◆ WHAT THE TASK REQUIRES ◆
Gather, from the data below, each line in which the word "Load" occurs.

◆ SUPPLIED RECORDS ◆
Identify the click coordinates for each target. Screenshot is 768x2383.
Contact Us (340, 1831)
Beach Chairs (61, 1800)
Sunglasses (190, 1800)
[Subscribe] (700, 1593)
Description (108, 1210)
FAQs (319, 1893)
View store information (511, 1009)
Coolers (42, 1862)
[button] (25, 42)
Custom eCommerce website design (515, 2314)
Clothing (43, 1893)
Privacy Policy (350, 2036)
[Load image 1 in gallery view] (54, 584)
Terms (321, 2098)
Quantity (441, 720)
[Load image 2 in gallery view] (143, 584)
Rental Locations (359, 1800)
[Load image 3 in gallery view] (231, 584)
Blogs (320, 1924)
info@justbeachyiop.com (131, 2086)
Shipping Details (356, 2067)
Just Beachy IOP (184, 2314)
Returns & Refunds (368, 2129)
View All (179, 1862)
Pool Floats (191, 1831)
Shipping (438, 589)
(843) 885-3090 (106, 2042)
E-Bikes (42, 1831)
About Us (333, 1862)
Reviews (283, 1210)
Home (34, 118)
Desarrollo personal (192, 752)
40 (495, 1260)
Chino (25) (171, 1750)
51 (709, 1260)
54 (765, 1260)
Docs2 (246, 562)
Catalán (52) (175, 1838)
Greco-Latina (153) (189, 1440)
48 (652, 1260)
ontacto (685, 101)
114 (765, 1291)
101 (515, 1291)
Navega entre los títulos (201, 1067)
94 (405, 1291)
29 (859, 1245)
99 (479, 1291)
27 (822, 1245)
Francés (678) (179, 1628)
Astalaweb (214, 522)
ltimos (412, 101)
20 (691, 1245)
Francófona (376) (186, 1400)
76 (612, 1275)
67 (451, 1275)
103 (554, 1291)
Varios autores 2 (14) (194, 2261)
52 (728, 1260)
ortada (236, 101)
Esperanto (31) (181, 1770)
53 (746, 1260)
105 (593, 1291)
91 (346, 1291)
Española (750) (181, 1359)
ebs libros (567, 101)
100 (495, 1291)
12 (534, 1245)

◆ EXERCISE ANSWER ◆
[Load image 1 in gallery view] (54, 584)
[Load image 2 in gallery view] (143, 584)
[Load image 3 in gallery view] (231, 584)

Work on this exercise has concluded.